= The records =
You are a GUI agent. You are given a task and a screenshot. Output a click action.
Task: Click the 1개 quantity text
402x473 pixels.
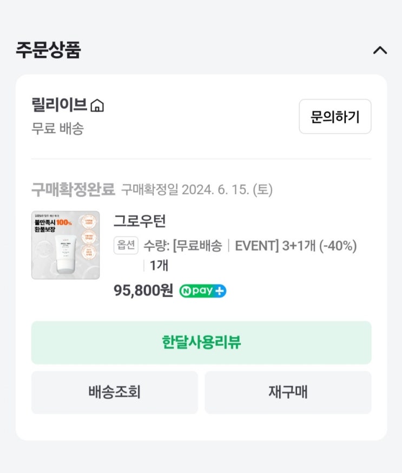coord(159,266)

---

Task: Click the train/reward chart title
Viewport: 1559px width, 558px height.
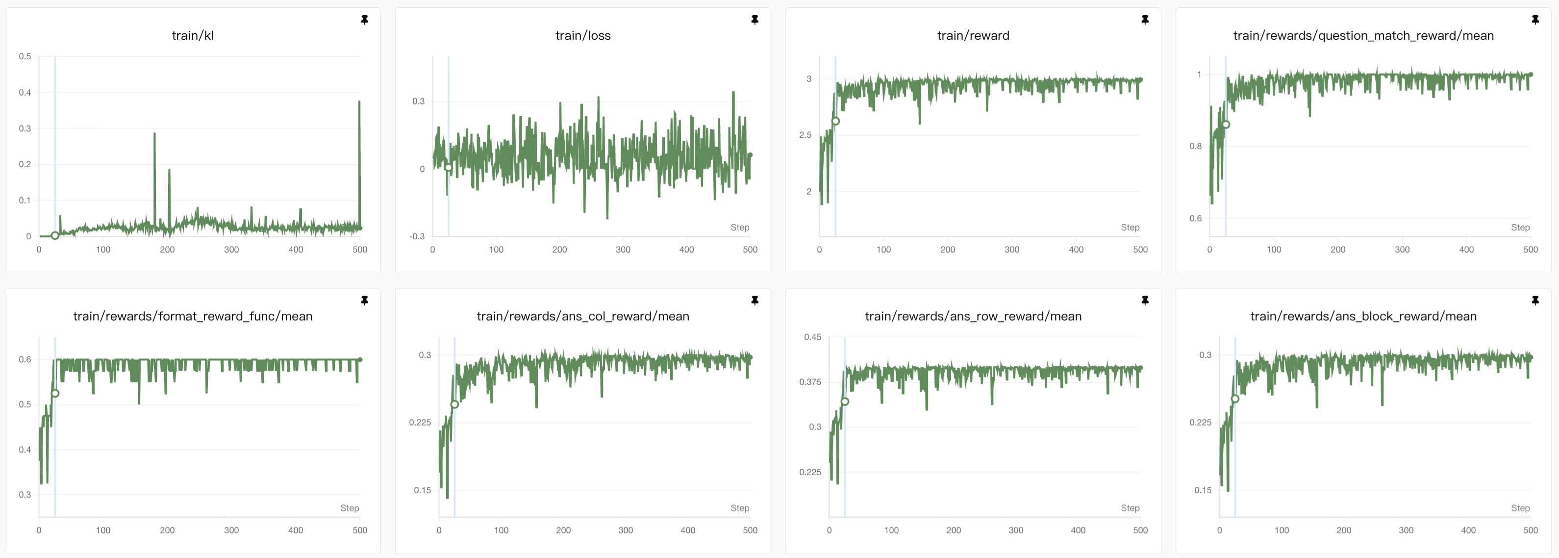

= Exercise goal =
Rewrite the data from the line with "You are a GUI" up to and including the line with "coord(159,266)", putting "assistant" in place of "agent" and changing nothing else. Omit the pictures from your answer.

= Final answer =
You are a GUI assistant. You are given a task and a screenshot. Output a click action.
Task: Click the 1개 quantity text
402x473 pixels.
coord(159,266)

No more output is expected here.